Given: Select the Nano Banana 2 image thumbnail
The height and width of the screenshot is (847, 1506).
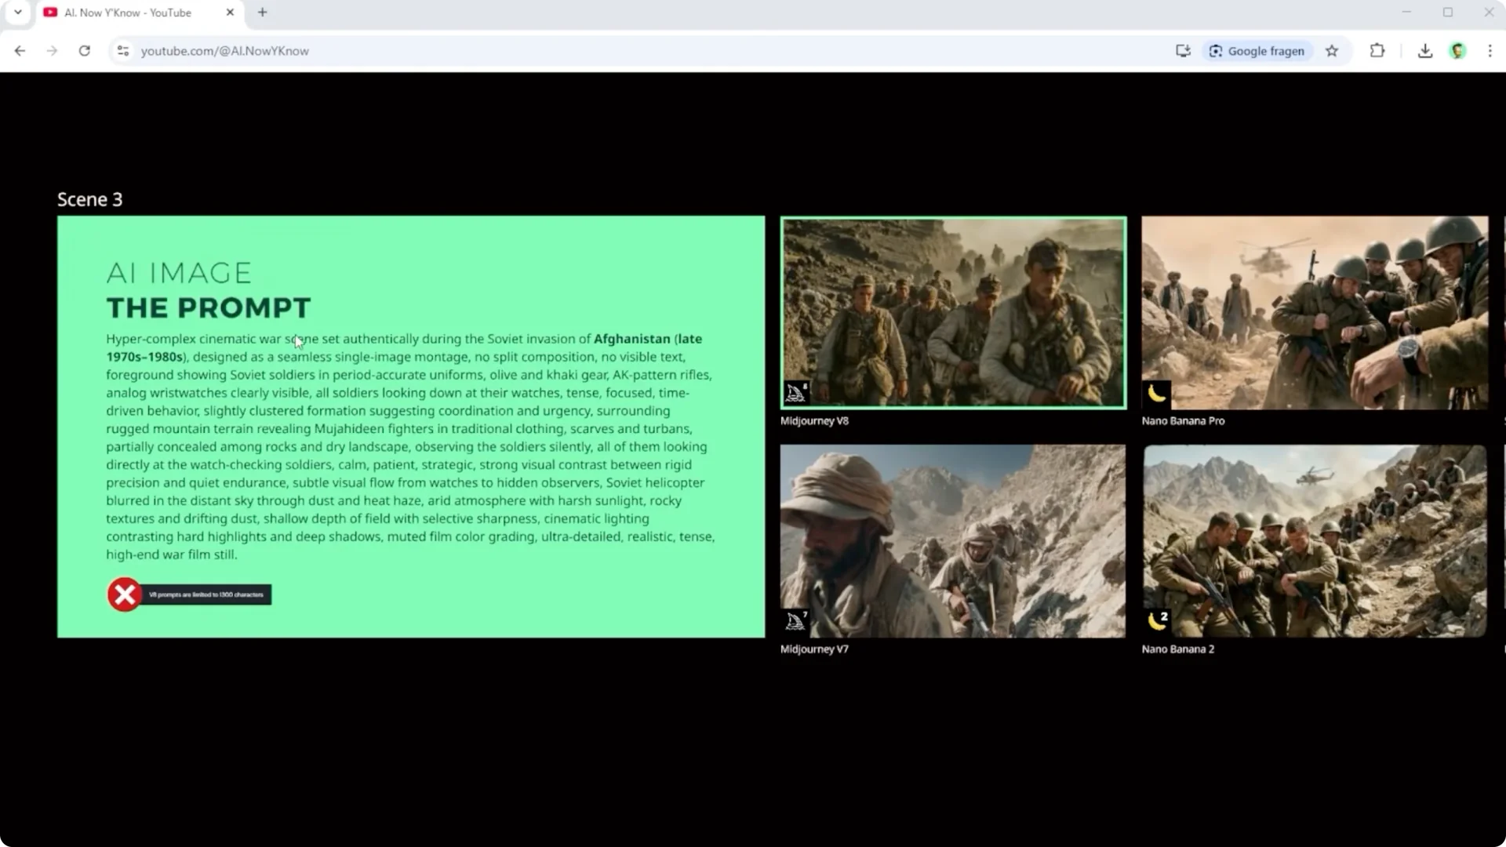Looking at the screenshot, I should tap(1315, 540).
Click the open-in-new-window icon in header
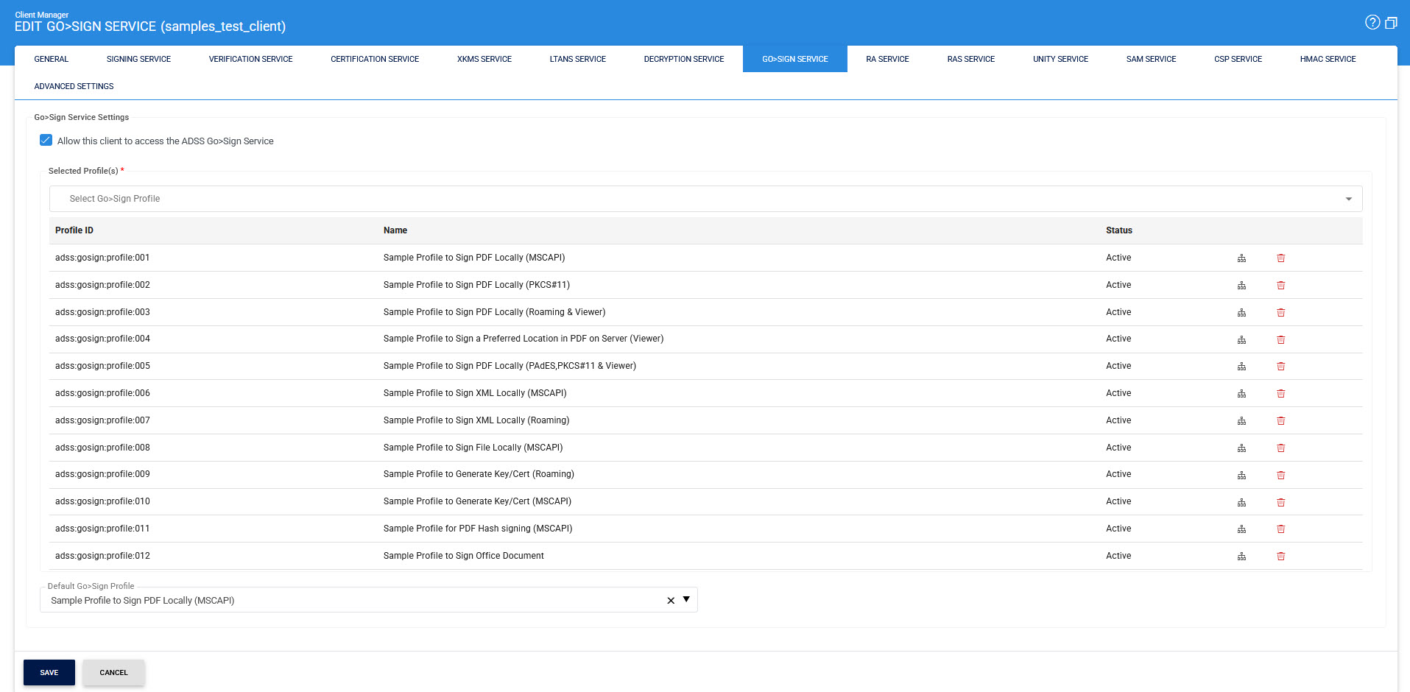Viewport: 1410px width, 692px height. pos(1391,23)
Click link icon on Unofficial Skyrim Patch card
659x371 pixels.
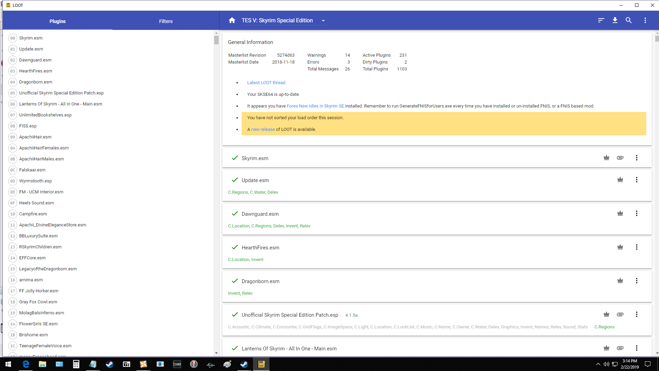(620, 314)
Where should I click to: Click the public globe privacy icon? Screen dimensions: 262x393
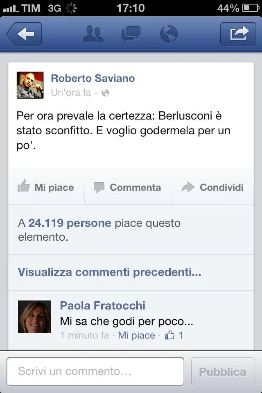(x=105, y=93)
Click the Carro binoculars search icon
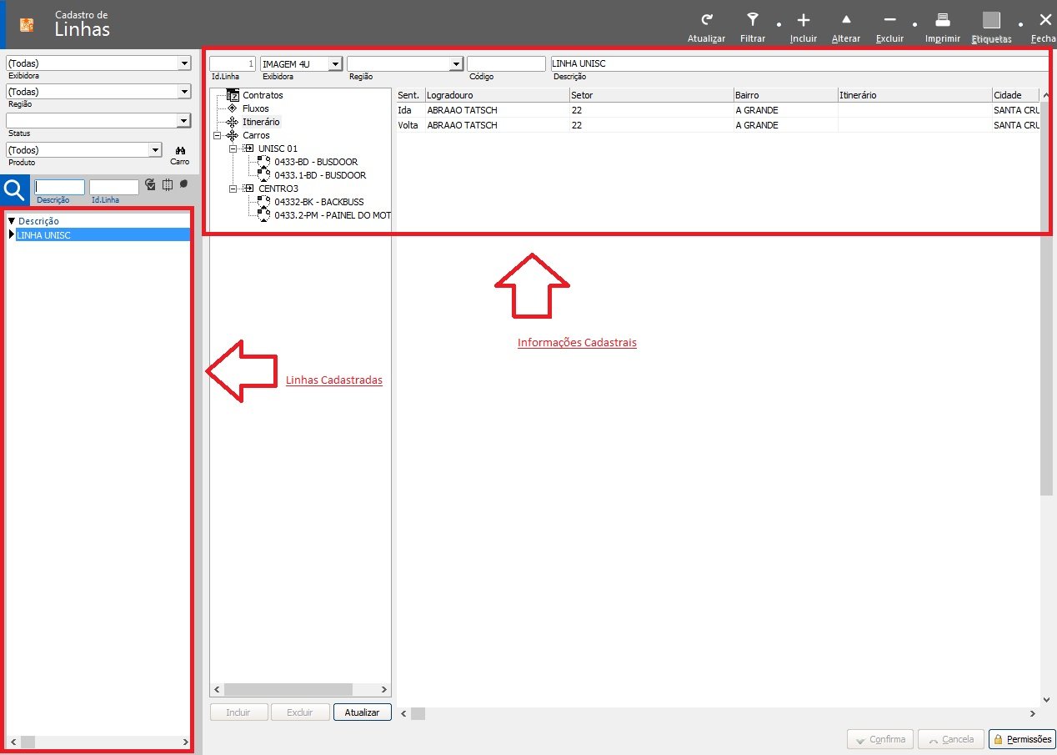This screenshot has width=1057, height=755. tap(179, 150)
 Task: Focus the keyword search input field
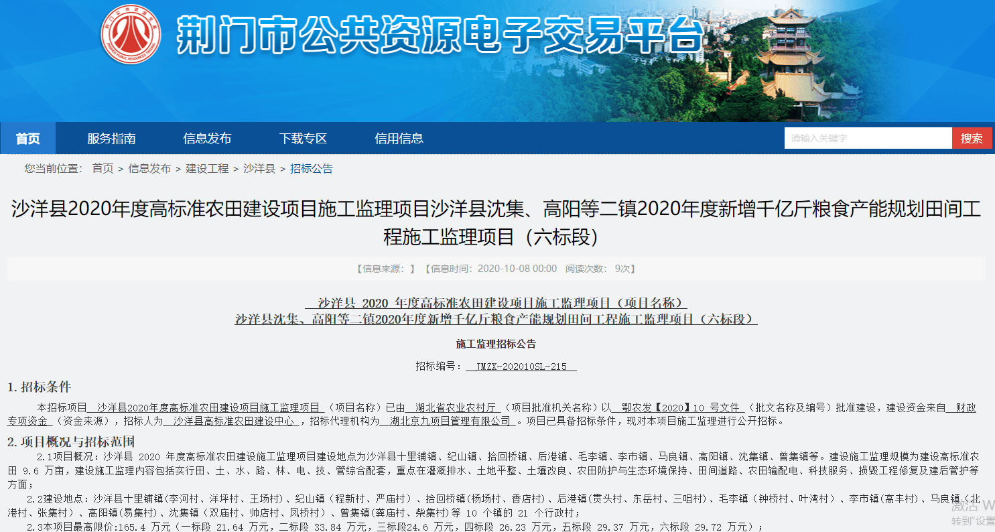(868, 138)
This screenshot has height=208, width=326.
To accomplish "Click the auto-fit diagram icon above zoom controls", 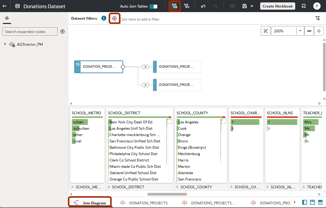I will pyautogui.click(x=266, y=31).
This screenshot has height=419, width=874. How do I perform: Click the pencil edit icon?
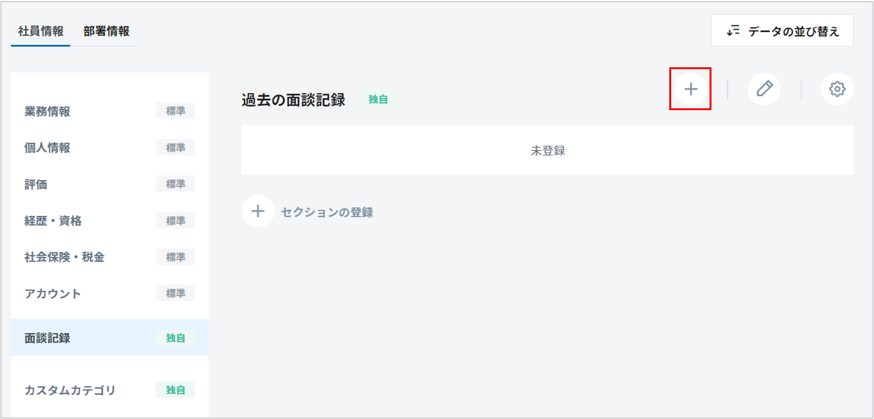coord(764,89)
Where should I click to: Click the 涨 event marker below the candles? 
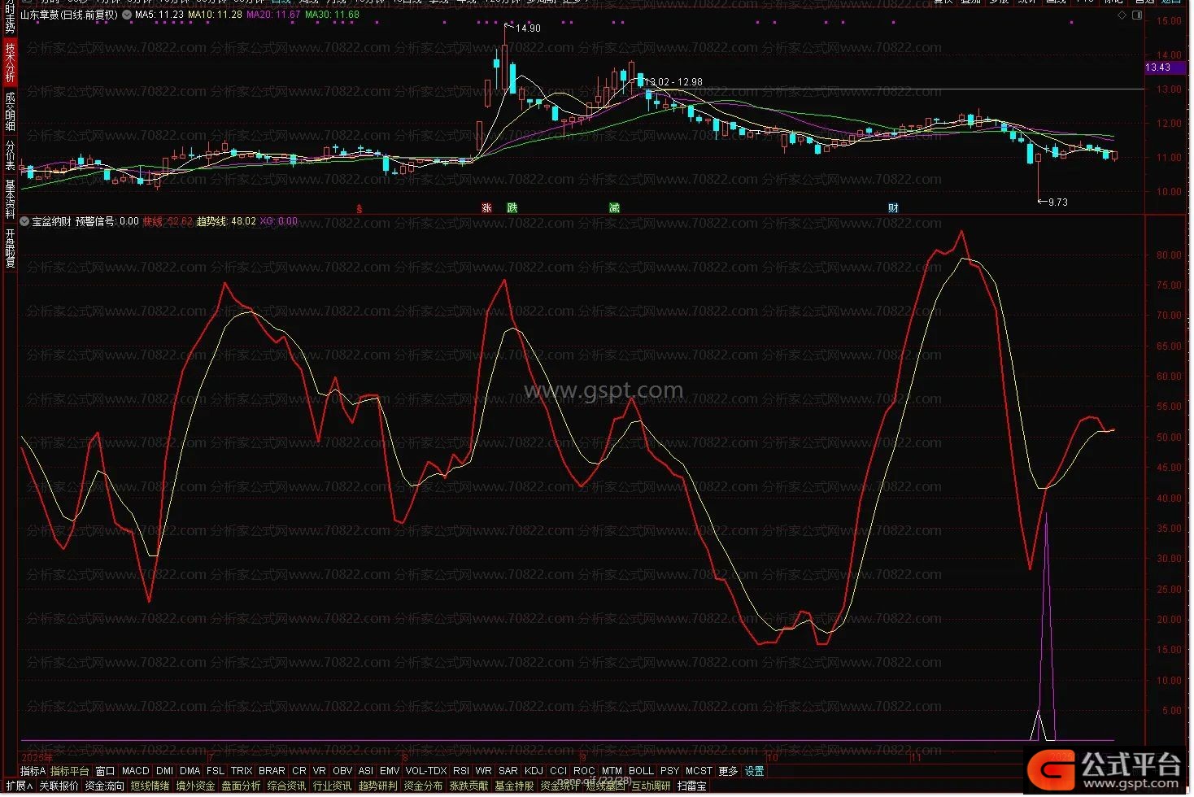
##############################
■ **THE EXERCISE**
Write out the records again word for word, from the line with "Click link icon" up to and including the line with "This screenshot has width=1057, height=755.". Leave the pictures out.

■ **PROBLEM SOLUTION**
Click link icon on Unofficial Skyrim Patch card
659x371 pixels.
(620, 314)
Where should I click to: Click the public globe privacy icon? Screen dimensions: 262x393
(x=105, y=93)
Click the Carro binoculars search icon
This screenshot has width=1057, height=755. tap(179, 150)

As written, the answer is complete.